La directiva azulcrema buscó primero la contratación de un delantero, posteriormente un mediocampista, y finalmente optó por un lateral, sin lograr su principal objetivo en ninguna de esas posiciones.
Las Águilas sorprendieron con la incorporación del uruguayo Thiago Espinosa, lateral izquierdo que llegó como una alternativa tras no concretarse la negociación por Gabriel Fuentes.
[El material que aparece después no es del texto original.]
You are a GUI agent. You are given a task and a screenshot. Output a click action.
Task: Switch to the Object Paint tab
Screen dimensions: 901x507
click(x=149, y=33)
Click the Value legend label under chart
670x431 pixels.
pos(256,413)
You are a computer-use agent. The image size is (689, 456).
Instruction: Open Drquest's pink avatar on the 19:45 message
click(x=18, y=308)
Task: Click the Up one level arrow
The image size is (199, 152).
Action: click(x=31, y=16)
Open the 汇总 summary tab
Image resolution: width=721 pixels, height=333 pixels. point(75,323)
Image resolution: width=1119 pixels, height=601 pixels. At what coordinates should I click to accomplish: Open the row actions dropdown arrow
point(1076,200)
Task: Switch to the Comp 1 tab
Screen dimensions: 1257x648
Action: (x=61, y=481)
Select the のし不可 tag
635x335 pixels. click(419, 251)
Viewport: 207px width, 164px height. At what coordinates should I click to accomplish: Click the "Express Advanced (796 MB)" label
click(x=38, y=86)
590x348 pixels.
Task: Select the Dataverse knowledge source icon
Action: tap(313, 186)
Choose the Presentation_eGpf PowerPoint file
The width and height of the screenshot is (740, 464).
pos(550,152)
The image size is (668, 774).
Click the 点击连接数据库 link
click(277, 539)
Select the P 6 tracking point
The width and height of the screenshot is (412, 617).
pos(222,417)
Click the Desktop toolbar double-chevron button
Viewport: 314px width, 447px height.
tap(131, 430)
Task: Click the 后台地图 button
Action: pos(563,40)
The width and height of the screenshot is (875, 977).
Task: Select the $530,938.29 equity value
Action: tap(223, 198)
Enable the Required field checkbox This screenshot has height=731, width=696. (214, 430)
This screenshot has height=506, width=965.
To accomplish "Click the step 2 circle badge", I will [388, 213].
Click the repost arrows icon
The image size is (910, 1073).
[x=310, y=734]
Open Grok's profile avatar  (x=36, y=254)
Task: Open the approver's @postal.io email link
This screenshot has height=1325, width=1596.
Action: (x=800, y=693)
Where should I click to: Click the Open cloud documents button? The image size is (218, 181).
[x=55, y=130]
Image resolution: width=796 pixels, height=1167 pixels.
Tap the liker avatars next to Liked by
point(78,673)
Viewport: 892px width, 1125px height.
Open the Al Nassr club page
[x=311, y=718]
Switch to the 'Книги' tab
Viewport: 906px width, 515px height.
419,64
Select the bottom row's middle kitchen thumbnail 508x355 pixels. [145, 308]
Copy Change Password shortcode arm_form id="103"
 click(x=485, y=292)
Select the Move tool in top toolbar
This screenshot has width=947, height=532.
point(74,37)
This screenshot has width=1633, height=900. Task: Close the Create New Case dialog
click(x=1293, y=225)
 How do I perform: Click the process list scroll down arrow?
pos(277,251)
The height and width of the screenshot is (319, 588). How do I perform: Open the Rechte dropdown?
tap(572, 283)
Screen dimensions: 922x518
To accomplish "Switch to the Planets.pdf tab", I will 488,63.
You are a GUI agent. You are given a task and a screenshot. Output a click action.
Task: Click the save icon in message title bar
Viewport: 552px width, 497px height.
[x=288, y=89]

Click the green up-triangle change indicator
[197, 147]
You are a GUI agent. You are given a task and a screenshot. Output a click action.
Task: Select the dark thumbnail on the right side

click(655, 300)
El futbolista no fue adquirido de manera definitiva, sino que se integró al club en calidad de préstamo hasta diciembre, condición que marcó el cierre de su operación.
Además, las Águilas ya registraron al mediocampista brasileño Vinícius Lima.
El mercado evidenció las complicaciones que tuvo el América para fortalecer su plantilla, al convertirse en protagonista en los últimos minutos del periodo de transferencias.
La dificultad para encontrar opciones disponibles, tanto en el extranjero como en el ámbito local, marcó la estrategia final del club, que recurrió a alternativas viables ante el cierre definitivo del plazo.
Llega el necesario “9”
Cruz Azul también enfrentó un escenario complejo en la recta final del mercado invernal, en especial en la búsqueda de un delantero.
La Máquina tampoco logró concretar las opciones que tenía previstas en un inicio, pese a que las negociaciones parecían avanzadas.
El fichaje del colombiano Miguel Ángel Borja se cayó después de que el jugador permaneciera varios días en México, y posteriormente tampoco prosperó la negociación por Joao Pedro.
Ante ese panorama, la directiva optó por una alternativa ya conocida en el fútbol mexicano y dejó todo listo para la llegada de Nicolás Ibáñez, exdelantero de San Luis y Pachuca, quien se convirtió en el nuevo atacante del equipo dirigido por Nicolás Larcamón.
La contratación de Ibáñez se perfila como la solución para reforzar el ataque celeste, en un mercado en el que la prioridad fue reducir el promedio de edad y encontrar jugadores con experiencia en la Liga MX, ante la dificultad de sumar refuerzos procedentes del extranjero en plena competencia.
Compras de pánico
Poco antes de la fecha límite del mercado, los Rayados del Monterrey encontraron el reemplazo de Germán Berterame, quien decidió firmar con el Ínter Miami de Lionel Messi en la MLS.
El elegido fue el serbio Uros Durdevic, quien llegó desde el Atlas, equipo en el que fue campeón de goleo en el Clausura 2025.
Este movimiento obligó a los Rojinegros a moverse antes del cierre de registros, por lo que firmaron al atacante uruguayo Agustín Rodríguez, procedente del Juventud de Las Piedras, de la liga de su país.
De igual manera, las Chivas firmaron a otro mexico-americano: Jonathan Pérez. El San Luis fichó al atacante paraguayo Jesús Medina y el Mazatlán se reforzó con el chileno Josué Ovalle.